Quantitative Methods - Lectures - Estimating a sampling distribution

Population and sample

When we are interested in continuous data, the sample mean is unbiased estimate of the population parameter (the population mean).

The population mean:

\[\mu=\frac{\sum{X_i}}{N}\]

The sample mean:

\[\bar{x}=\frac{\sum{x_i}}{n}\]

Central tendency is captured by the “center of gravity” in the data, however, we might also want to know something about its variation.
The population variance is the average (squared) difference from the mean
As the population parameters are unknown, we estimate them with our sample

\[\sigma^2 = \frac{\sum_{i=1}^{N}{(X_i-\mu)^2}}{N}\]

\[s^2 =\frac{\sum_{i=1}^{n}{(x_i-\bar{x})^2}}{n-1}\]

The sample variance is an unbiased estimate of the population if we use \(n-1\) otherwise we will tend to underestimate the population values.

\[s^2 =\frac{\sum_{i=1}^{n}{(x_i-\bar{x})^2}}{n-1}\]

The variance is the average squared deviation from the mean
The standard deviation (\(s\)) is the square root of the variance, thus on the same scale as the mean

\[s = \sqrt{\frac{\sum{(x_i-\bar{x})^2}}{n-1}}\]

Any statistic can be calculated from a sample and used as an estimation of the population parameter.
As an example, the sample mean (\(\bar{x}\)) is an unbiased estimator of the population mean, we can know this because the average of repeated samples from a population will be close to the population mean (\(\mu\)).

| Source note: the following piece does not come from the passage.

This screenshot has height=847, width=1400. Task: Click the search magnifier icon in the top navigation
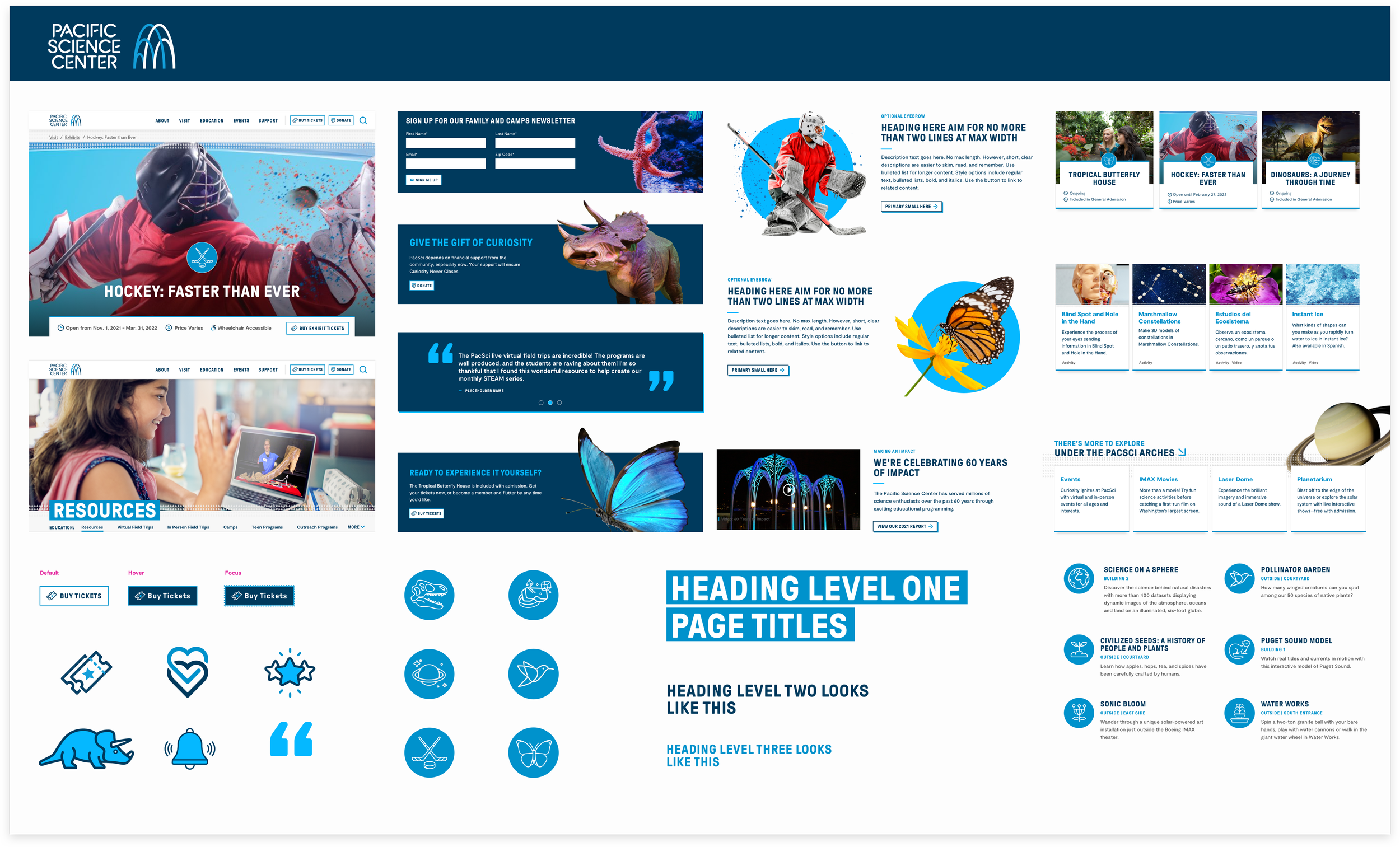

The variation (standard deviation) of a distribution of averages is affected by the sample size.
This variation can be estimated from samples and is known as the standard error.
The sample standard error is an estimate of the standard deviation of the sampling distribution!

\[SE = \frac{s}{\sqrt{n}}\]

Based on the estimate of the sampling distribution we can device a test, to test if a value exists within specified range.
95% of all values lies within \(\pm 1.96\times \sigma\) from the mean in a normal distribution, this leaves us with an uncertainty of 5%.
However, due to problems with proving a theory or hypothesis, we instead test against a null-hypothesis.
The null hypothesis \(H_0\) is constructed to contain scenarios not covered by the alternative hypothesis \(H_A\)

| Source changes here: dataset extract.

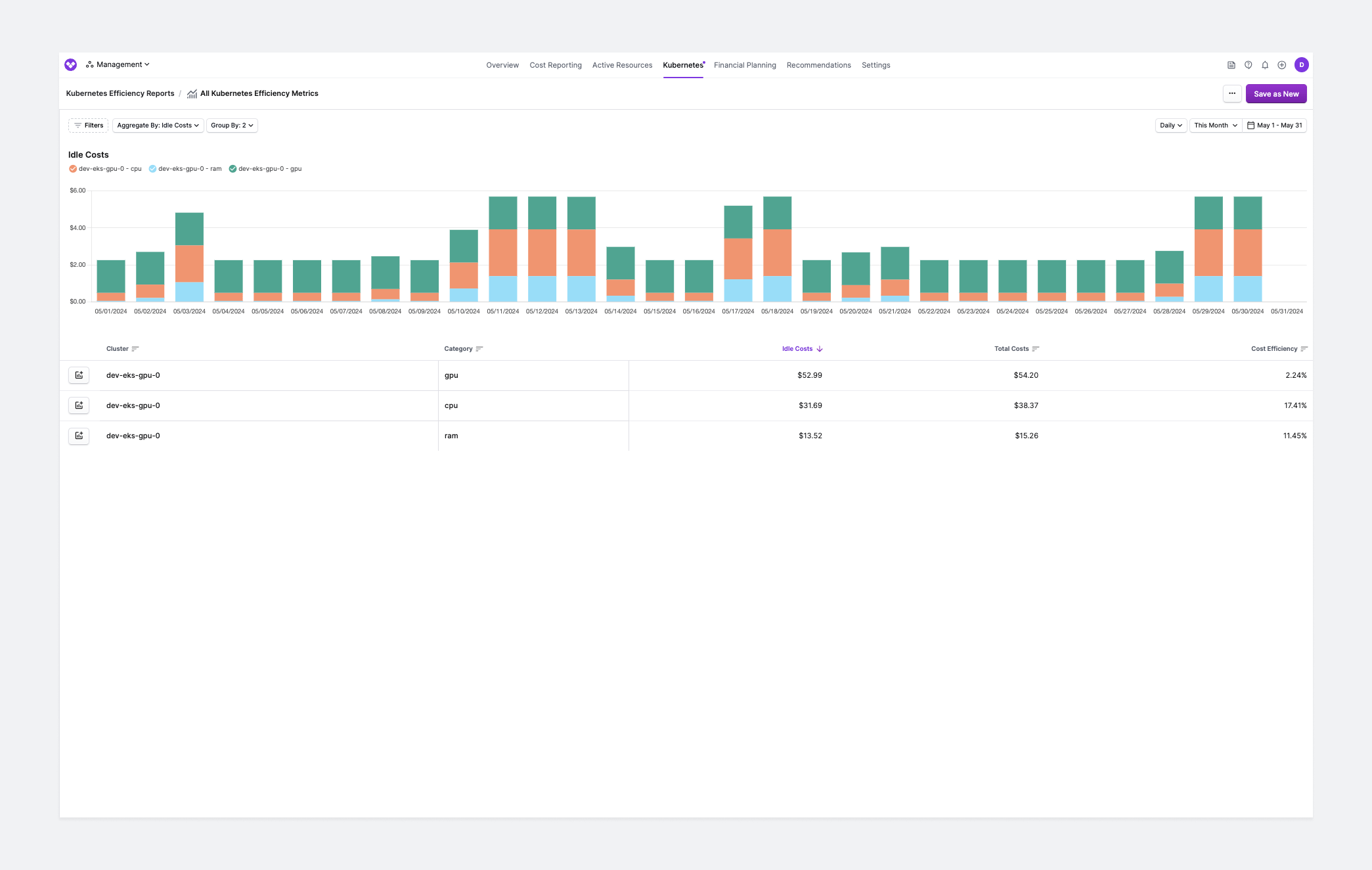The image size is (1372, 870).
Task: Open the Financial Planning menu item
Action: tap(745, 64)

The null hypothesis is that the mean of group 1 is similar to group 2 \(H_0: \mu_1 - \mu_2 = 0\)
To reject this hypothesis, we need to find support for \(\mu_1 - \mu_2 \neq 0\)
We want to do this with some specified error control, usually 5%. We accept that we will wrong in a specified number of cases.
We can calculate a 95% confidence interval of the difference

Upper bound: \[\bar{x} + t_{1-\alpha/2} \times SE\] Lower bound: \[\bar{x} - t_{1-\alpha/2} \times SE\]

\(\bar{x}\) is the difference in means between groups.
The standard error (\(SE\)) estimates the standard deviation of the sampling distribution
\(t_{1-\alpha/2}\) represents the area under probability distribution curve containing 95% of all values.
The \(t\)-distribution is used instead of the normal distribution since it can capture deviations from the Normal distribution due to the sample size.

Two groups are compared, the \(H_0\) is that there is no difference between the groups: \(H_0: \mu_1 = \mu_2\)
The difference between the groups are estimated to \(\mu_2 - \mu_1 =\) 0.97
The 95% confidence interval is \(m_2 - m_1 \pm t_{\alpha/2} \times SE(m_2 - m_1)\) where the \(SE(m_2 - m_1)\) is the standard error of the difference.

We can estimate population parameters using a random sample from the population
The calculated sample standard error is an estimate of the standard deviation of a sampling distribution
Using a probability density function like the \(t\)- or \(z\)-distribution, we can estimate a range a plausible values of a population parameter (e.g. mean).
We can test if a estimated interval contains the null hypothesis, if not we can reject \(H_0\).